#### TASKS TO PERFORM
- 1) Can you repeat, word for word, the part of the review of The Big Short that starts at the words "I wish I could" and ends after "invested in them."?
- 2) Can you write the next part of the review of The Big Short, picking up after its final sentence?

With The Big Short, Adam McKay takes on somewhat different material than the Will Ferrell vehicles for which he’s best known. Based on Michael Lewis’ book about the handful of investors who saw the financial meltdown of 2008 coming before anyone else, and made a profit off it, this is still a comedy, but one drawn from a far more familiar reality. Serious actors like Christian Bale and Ryan Gosling are headliners (along with aspiring serious actor Steve Carell) and they each anchor a different narrative thread, all intended to spin the same yarn: how a corrupt and ignorant financial system nearly brought down the American economy.
I wish I could say that McKay, whose Ferrell films are personal favorites of mine, stuck the landing on this artistic leap. This is complicated stuff, involving terms like collateralized debt obligation and derivative markets, and The Big Short is only partially successful in making things clear. Amusing asides — in which, say, Margot Robbie appears as herself in a bubble bath to explain derivatives — cleverly keep us up to speed on the basics. But there are still large sections of the film that are hard to follow, especially dramatically, as the characters’ fortunes rise and fall depending on various market factors. In the end, I came out knowing more about the root causes of the financial crisis than I did going in, but I never had enough of a grasp of the specific implications for its characters to truly be invested in them.
Giving an actor like Bale a glass eye to play with is a bit like giving a match to an arsonist.
The performances also kept me at a distance. One thing that unites the men who played this game and won was that they were all eccentric in some way, and McKay emphasizes that by letting his actors go wild. Bale plays Michael Burry, a medical doctor turned investor who blasts death metal in his office, occasionally stutters and has a glass eye. Giving an actor like Bale a glass eye to play with is a bit like giving a match to an arsonist. As for Carell, who plays boorish investment banker Mark Baum, he makes his entrance by arriving late to a support group meeting, loudly takes over the conversation, gets a cell phone call and abruptly leaves. That about sums up his effect on the film.

Saved data entries:
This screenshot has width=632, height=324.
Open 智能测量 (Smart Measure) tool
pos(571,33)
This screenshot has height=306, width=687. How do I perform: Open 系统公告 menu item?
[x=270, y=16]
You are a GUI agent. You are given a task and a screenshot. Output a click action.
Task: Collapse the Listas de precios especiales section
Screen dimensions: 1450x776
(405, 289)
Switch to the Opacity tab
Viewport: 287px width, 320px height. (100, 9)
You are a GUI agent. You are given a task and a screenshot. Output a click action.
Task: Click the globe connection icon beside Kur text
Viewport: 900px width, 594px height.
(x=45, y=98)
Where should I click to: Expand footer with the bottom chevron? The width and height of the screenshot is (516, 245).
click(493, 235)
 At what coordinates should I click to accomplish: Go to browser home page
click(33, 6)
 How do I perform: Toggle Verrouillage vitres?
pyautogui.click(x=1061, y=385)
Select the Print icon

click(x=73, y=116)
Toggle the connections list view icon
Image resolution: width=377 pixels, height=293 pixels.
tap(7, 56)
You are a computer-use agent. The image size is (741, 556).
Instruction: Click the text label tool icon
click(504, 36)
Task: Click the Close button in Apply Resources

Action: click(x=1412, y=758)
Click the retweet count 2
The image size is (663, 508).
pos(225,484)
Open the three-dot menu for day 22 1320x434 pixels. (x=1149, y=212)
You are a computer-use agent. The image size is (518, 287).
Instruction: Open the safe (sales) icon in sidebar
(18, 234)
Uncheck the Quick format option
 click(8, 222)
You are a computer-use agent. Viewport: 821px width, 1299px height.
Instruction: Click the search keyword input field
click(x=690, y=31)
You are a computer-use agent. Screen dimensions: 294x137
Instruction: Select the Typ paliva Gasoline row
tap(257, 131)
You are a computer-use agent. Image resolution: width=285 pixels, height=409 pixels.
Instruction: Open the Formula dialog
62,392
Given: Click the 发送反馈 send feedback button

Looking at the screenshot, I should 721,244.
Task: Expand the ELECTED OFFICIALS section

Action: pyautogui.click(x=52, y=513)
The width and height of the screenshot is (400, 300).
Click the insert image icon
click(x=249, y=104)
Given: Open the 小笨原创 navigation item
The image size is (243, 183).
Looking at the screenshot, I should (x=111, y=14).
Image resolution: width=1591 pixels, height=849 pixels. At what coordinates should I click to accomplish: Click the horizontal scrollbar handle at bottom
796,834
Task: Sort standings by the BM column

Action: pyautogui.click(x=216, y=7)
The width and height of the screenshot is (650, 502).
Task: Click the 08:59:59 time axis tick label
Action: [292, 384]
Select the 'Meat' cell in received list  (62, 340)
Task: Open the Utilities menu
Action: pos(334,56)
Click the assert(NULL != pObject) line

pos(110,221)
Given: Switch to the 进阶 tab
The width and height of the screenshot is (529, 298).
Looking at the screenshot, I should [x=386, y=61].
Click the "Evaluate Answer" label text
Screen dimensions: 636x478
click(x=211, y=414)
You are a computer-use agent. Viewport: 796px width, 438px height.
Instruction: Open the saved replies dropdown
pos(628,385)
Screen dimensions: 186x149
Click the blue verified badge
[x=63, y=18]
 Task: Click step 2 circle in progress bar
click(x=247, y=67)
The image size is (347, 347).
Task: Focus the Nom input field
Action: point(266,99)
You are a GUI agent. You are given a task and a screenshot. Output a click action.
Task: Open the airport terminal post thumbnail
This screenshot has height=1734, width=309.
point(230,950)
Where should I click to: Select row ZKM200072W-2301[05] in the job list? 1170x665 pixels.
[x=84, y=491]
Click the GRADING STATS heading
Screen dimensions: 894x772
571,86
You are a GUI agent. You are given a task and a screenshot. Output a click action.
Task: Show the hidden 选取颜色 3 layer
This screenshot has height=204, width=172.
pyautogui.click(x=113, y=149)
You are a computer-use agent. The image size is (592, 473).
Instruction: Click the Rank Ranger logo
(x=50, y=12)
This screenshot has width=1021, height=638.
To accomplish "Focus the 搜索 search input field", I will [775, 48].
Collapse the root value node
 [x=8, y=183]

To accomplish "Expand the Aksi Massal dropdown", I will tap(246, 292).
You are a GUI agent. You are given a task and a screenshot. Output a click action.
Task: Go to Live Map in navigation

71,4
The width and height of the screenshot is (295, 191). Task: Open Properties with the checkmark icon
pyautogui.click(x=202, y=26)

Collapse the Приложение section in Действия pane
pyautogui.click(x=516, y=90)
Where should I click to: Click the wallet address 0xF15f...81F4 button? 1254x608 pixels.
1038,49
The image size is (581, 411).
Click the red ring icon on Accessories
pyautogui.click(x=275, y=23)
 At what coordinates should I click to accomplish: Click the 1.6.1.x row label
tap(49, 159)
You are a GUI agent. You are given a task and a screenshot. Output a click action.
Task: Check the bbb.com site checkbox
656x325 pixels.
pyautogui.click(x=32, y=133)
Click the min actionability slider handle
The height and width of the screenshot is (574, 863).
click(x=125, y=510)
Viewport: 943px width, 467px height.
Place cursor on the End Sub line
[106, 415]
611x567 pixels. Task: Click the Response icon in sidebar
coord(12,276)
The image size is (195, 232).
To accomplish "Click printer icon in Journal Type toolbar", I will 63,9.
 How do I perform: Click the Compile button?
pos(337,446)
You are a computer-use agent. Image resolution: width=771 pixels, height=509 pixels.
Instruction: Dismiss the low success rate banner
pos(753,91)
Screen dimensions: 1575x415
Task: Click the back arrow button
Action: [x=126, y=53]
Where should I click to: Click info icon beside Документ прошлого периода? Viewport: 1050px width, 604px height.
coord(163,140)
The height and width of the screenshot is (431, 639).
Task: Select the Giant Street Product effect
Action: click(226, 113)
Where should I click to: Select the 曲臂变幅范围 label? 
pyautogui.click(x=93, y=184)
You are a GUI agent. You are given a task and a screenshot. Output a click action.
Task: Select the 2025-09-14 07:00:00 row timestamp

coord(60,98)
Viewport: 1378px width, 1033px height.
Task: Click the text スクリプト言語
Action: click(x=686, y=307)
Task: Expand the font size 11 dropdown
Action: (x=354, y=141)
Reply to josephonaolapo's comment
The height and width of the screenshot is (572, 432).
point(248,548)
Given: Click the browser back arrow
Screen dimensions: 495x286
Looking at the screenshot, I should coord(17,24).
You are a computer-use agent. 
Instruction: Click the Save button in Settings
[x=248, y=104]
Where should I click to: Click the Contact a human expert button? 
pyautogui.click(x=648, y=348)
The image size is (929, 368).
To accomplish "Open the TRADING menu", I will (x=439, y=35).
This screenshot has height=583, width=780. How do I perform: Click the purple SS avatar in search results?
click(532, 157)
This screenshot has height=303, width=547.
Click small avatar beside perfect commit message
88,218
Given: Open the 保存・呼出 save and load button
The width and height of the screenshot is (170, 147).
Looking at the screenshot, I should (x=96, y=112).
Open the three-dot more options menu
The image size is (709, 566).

#### SOLVED PROBLEMS
- 1)
I wish I could say that McKay, whose Ferrell films are personal favorites of mine, stuck the landing on this artistic leap. This is complicated stuff, involving terms like collateralized debt obligation and derivative markets, and The Big Short is only partially successful in making things clear. Amusing asides — in which, say, Margot Robbie appears as herself in a bubble bath to explain derivatives — cleverly keep us up to speed on the basics. But there are still large sections of the film that are hard to follow, especially dramatically, as the characters’ fortunes rise and fall depending on various market factors. In the end, I came out knowing more about the root causes of the financial crisis than I did going in, but I never had enough of a grasp of the specific implications for its characters to truly be invested in them.

- 2)
Gosling is a bit easier to take as another investor, Jared Vennett, if only because he’s quite funny. Vennett seems as concerned about his “art of the deal” image as the deals themselves, so he mostly speaks in florid metaphors and is constantly accompanied by an overeager assistant who fumbles through their elaborate presentations.
In terms of form, The Big Short goes for a docudrama aesthetic that’s at odds with these exaggerated performances. There are dramatic freeze frames and quick zooms into the characters’ faces, as if this was raw footage being captured by an unseen news crew. The film is also peppered with stock-footage montages of cultural references circa 2008 — an insert shot of an iPhone here, an American soldier hugging his wife there — but they’re not organized in a way that provides clever, contextual commentary. By its end, The Big Short abandons the pretext of being a comic dramatization at all and adopts the admonishing tone of an activist documentary. I understand – and sympathize – with the movie’s sardonic anger. I just wish it had the coherence of its convictions.